Yes, wrestling rings are sprung, but that spring/flexbeam only has between 1/2 & 1 inch flex in it and the ring usually has judo/martial arts padding (absorbs impact but is hard rather than soft) under the canvas, some just have a couple of layers of carpet underlay! The sound the ring makes on impact (wooden boards hitting metal beams) also adds to the impact effect.
And that's just the impact moves; most hold and submission moves are developed from various martial arts & classic wrestling moves, so they can all do legitimate damage if performed in a 'full on' way. However in professional wrestling the aim is to put on a good show rather than genuinely hurt your opponent, so at most your opponent should feel some minor discomfort.

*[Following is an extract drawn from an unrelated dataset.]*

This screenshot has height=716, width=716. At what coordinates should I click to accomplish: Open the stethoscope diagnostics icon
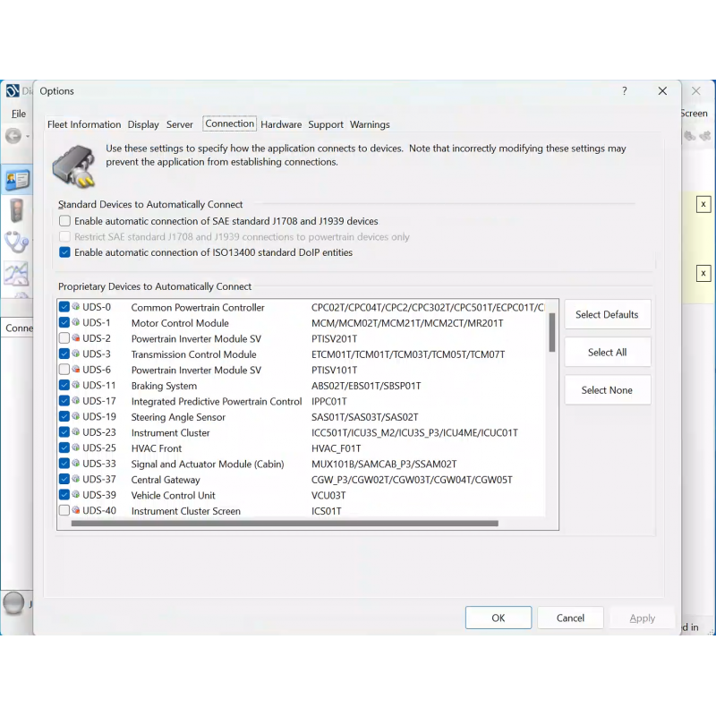point(16,242)
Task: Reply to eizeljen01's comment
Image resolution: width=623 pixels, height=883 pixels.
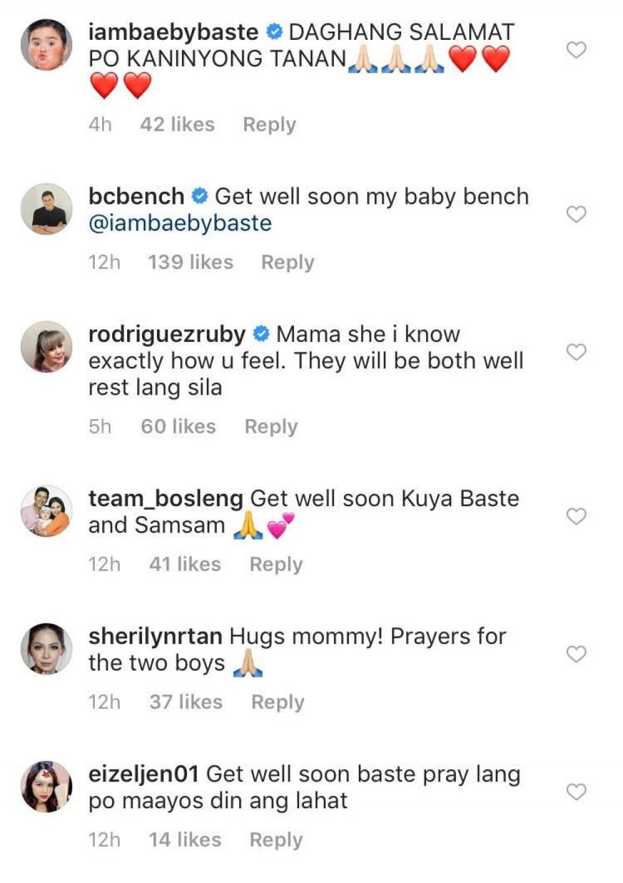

This is where the only real 'acting' comes in. The art of 'selling' is where wrestlers act like a move hurt a lot more than it did. Holding their back, calling out in pain, 'nursing' an area that their opponent has been working on, ect are all parts of making it seem more genuine.
Matches are roughly scripted beforehand, with the booker telling the wrestlers what he wants from the match, whether that be a scripted list of spots detailing the whole match or simply, 'I want you to win, make each other look good'. The wrestlers then make up the rest between them and it is often made up in the ring with wrestlers 'calling' moves to each other as they go.
I hope this thoroughly answers your question, I have gone on a bit!